### Activity
Write out the listing exactly, from its first line through the line holding "Given: Open the 查看(V) menu", but include none of the pictures.

### Information given
_____

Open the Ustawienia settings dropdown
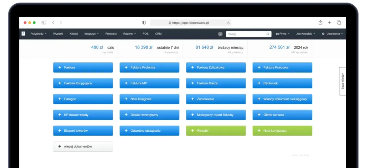 [332, 34]
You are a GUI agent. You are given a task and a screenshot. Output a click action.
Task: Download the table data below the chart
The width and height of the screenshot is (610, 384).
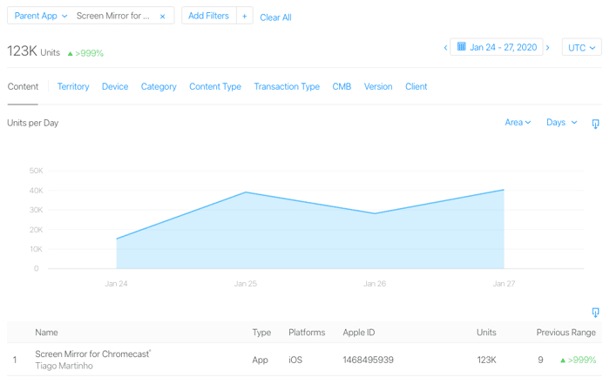coord(595,313)
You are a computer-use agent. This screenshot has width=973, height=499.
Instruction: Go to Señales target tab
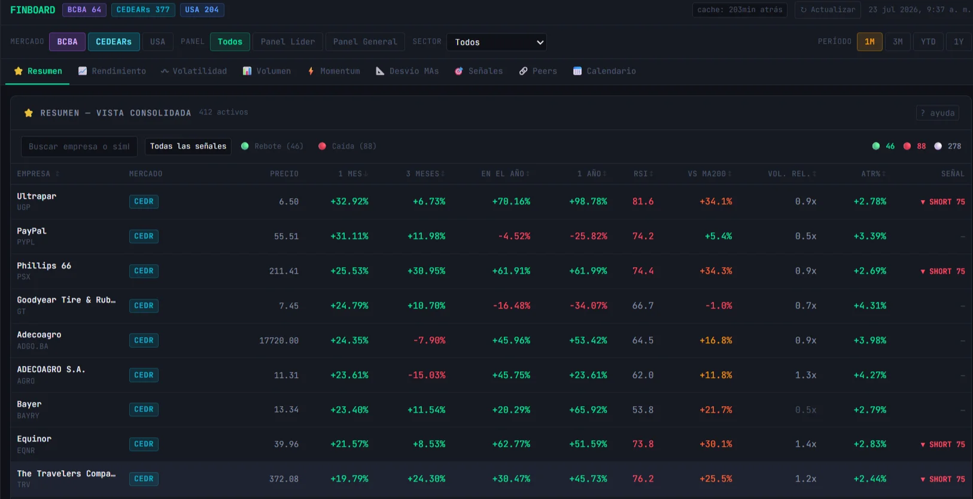click(479, 71)
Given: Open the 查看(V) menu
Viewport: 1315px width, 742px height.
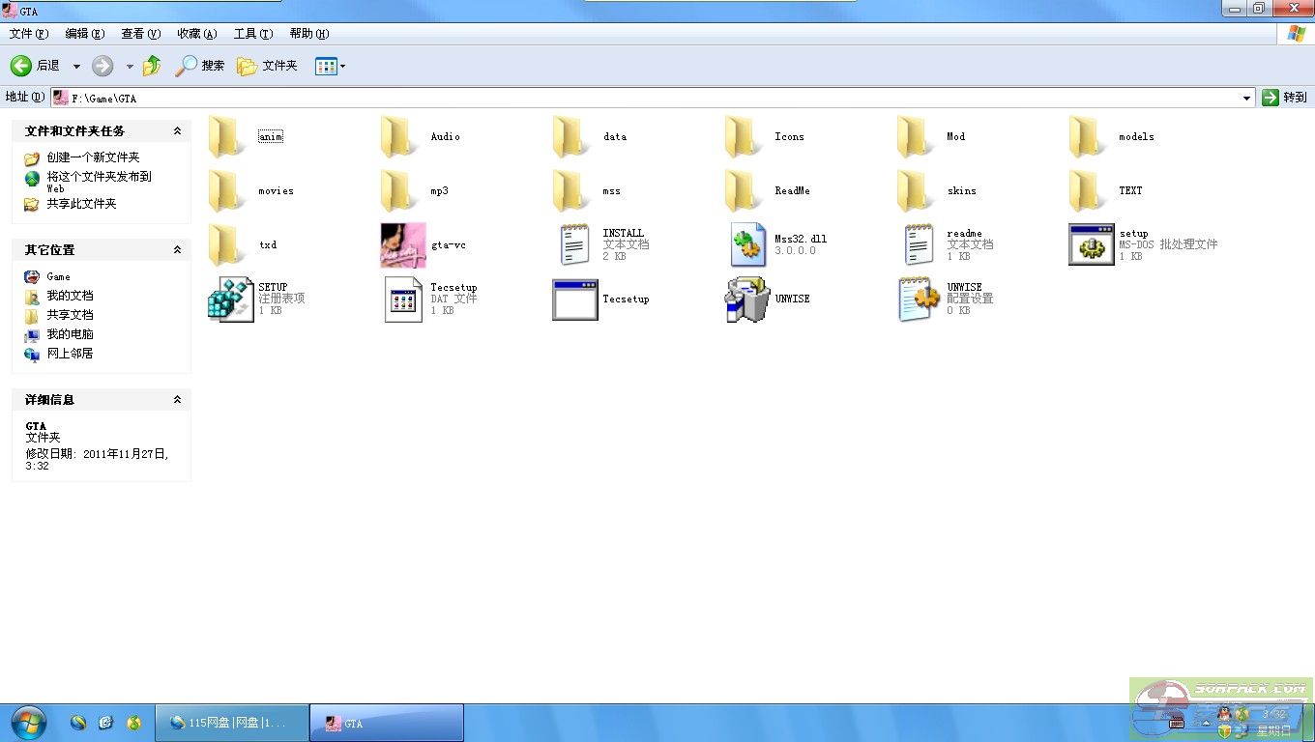Looking at the screenshot, I should (x=140, y=34).
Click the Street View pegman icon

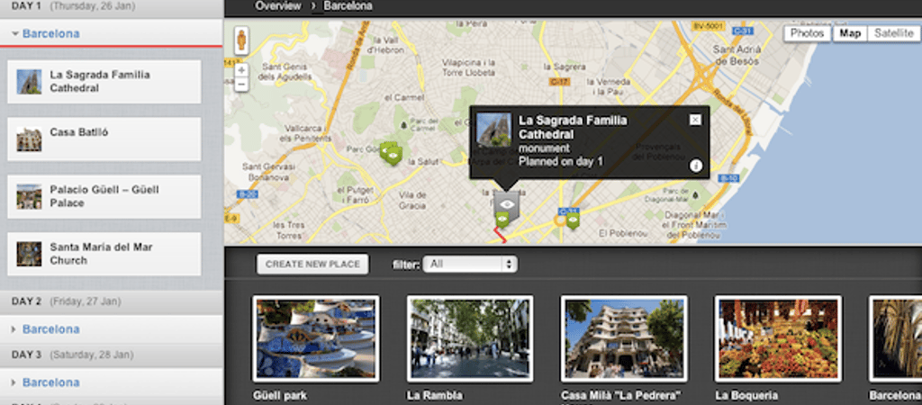coord(241,41)
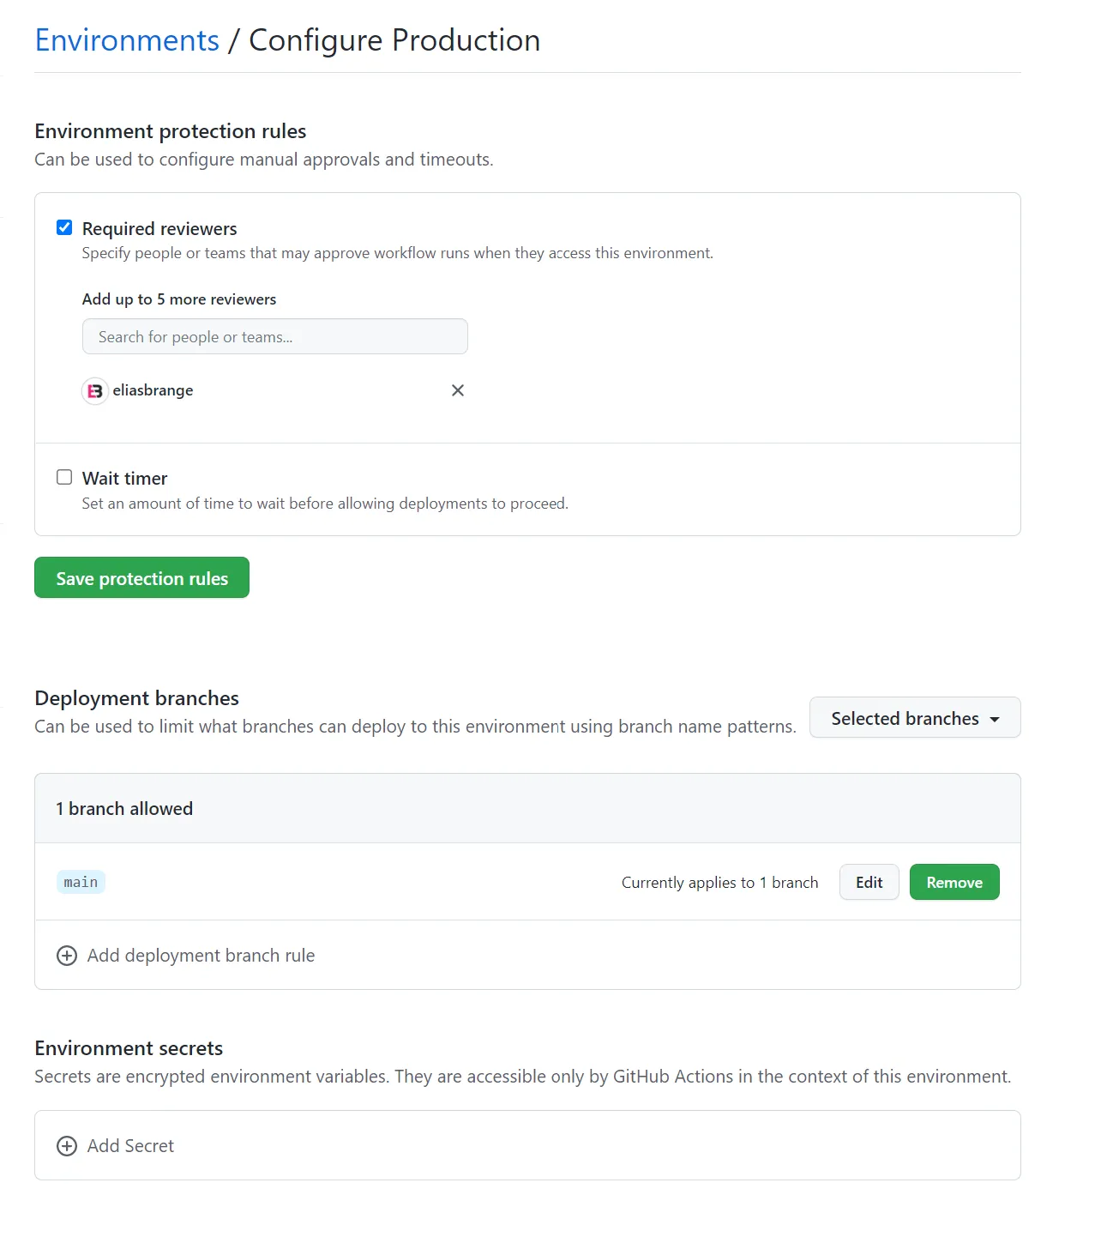1119x1243 pixels.
Task: Click the plus icon to add deployment branch rule
Action: point(66,955)
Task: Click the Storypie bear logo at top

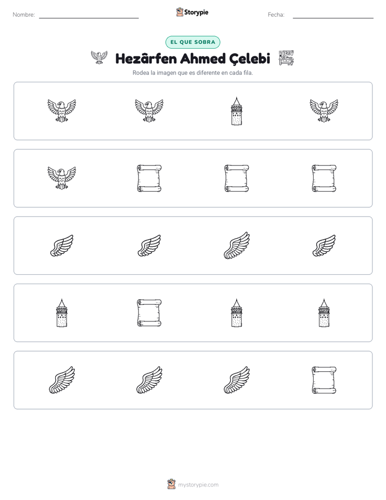Action: point(179,12)
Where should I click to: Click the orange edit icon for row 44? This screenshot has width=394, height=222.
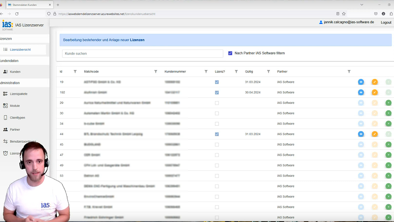[374, 134]
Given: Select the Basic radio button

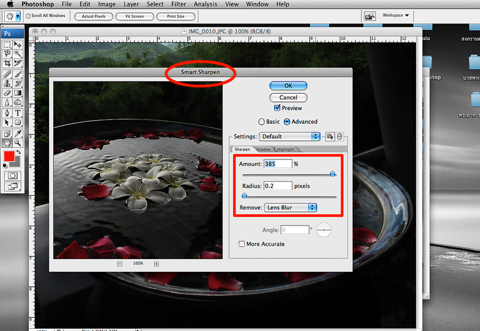Looking at the screenshot, I should pyautogui.click(x=261, y=122).
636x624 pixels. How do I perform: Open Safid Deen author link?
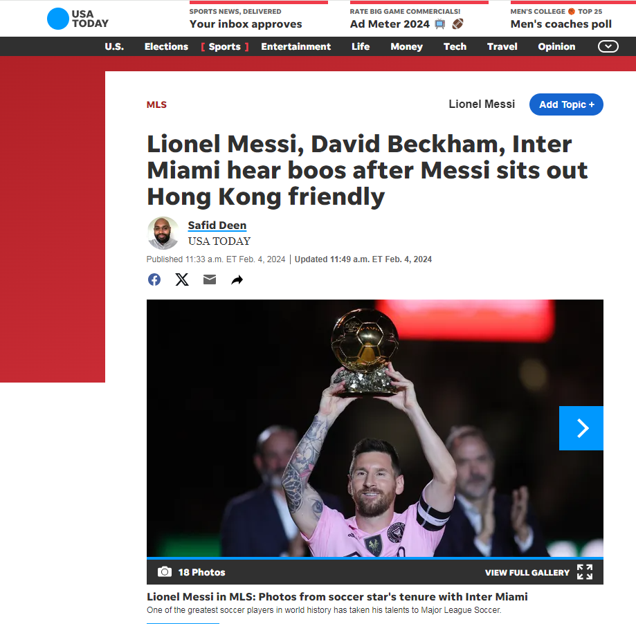(217, 225)
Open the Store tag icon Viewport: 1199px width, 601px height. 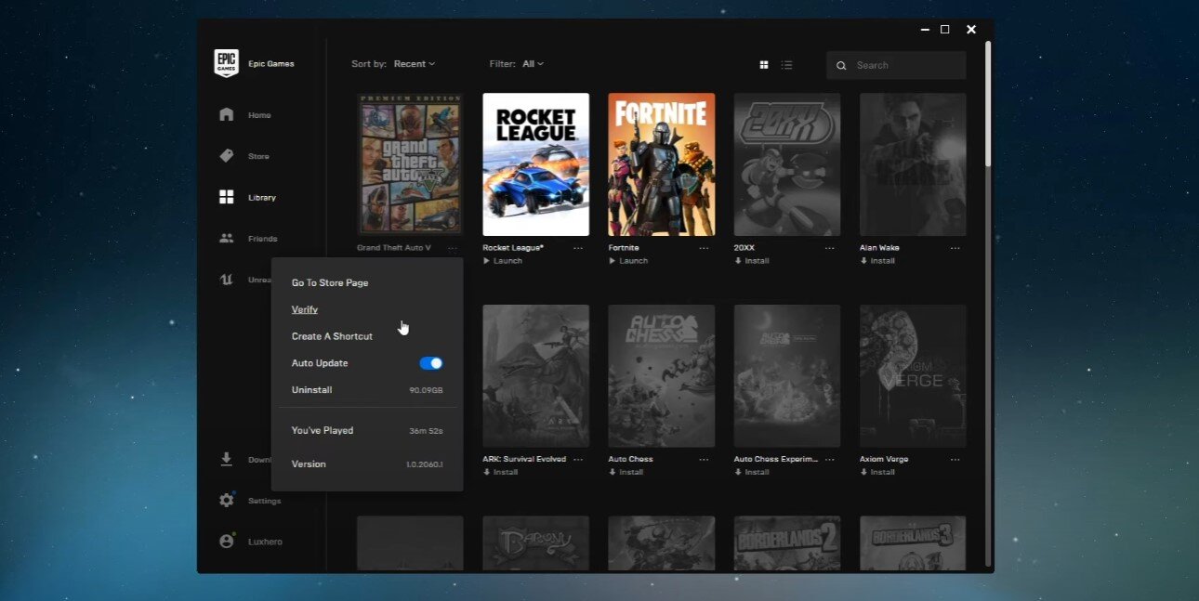click(226, 156)
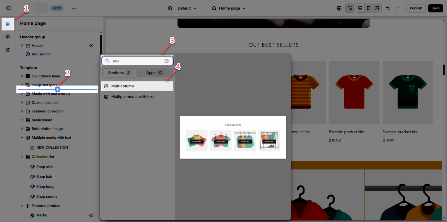
Task: Click the Save button
Action: 435,8
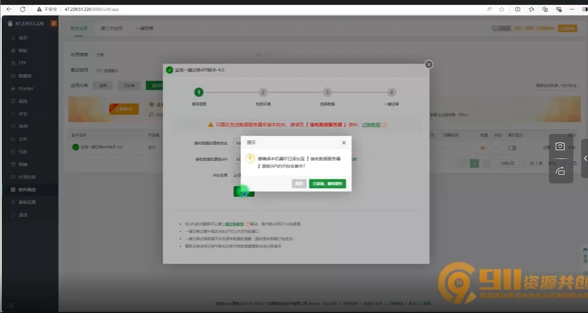
Task: Click the orange folder icon in table row
Action: 483,148
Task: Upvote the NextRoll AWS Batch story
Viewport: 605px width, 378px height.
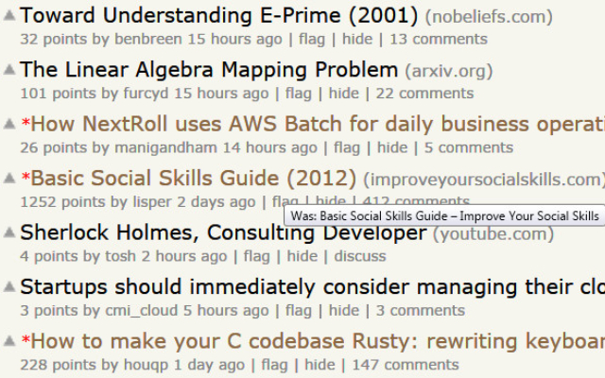Action: point(9,125)
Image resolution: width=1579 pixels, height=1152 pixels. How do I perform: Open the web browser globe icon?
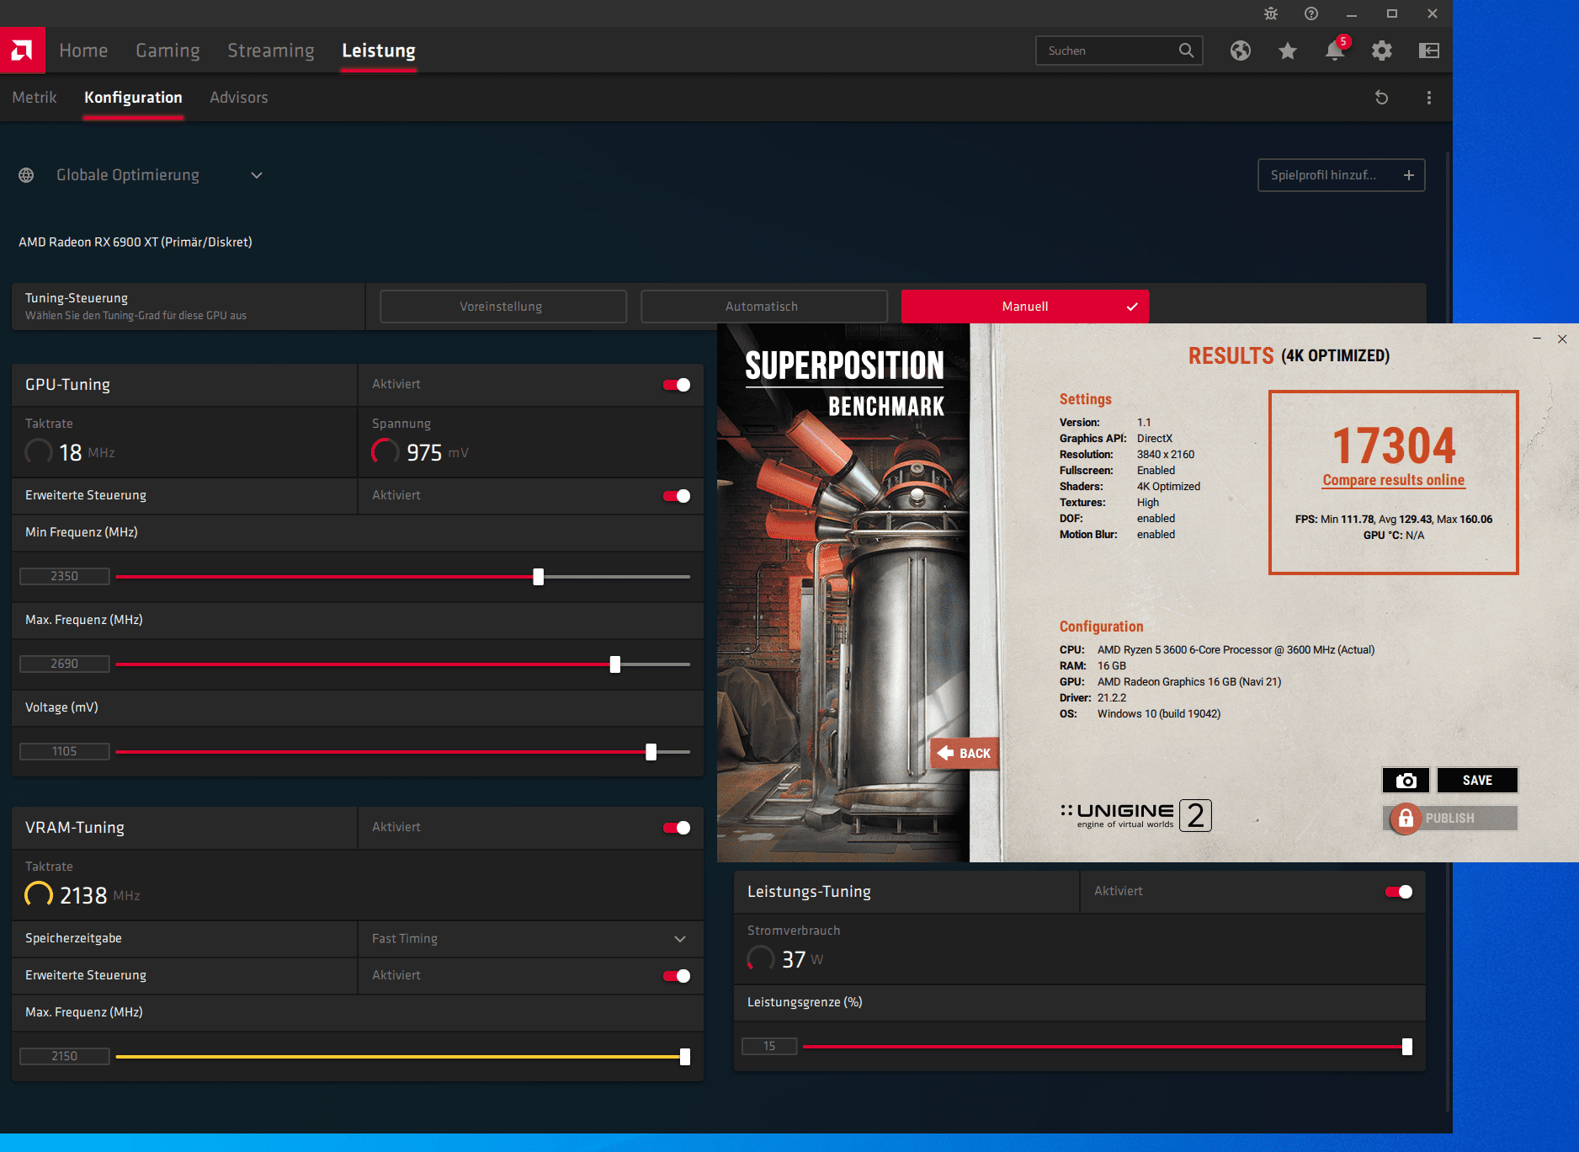[1240, 51]
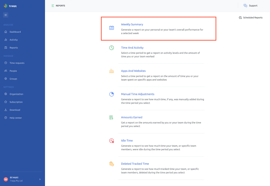270x186 pixels.
Task: Click the Deleted Tracked Time icon
Action: (x=112, y=164)
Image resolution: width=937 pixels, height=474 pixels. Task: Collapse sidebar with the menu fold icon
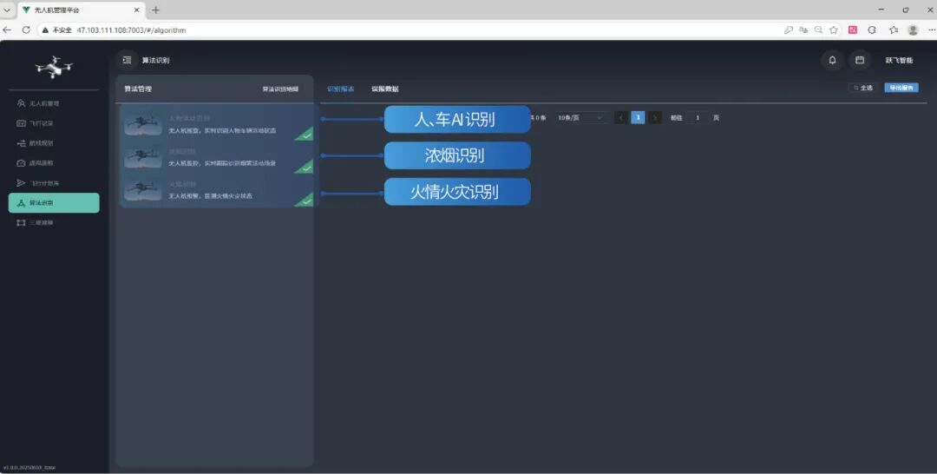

_____

### Your solution
Open the Ustawienia settings dropdown
 [332, 34]
You are a GUI agent. You are given a task and a screenshot. Output a click action.
Task: Download the table data below the chart
The width and height of the screenshot is (610, 384).
coord(595,313)
You are a computer-use agent. This screenshot has width=973, height=499.
Instruction: Go to Señales target tab
click(479, 71)
Given: Open the 查看(V) menu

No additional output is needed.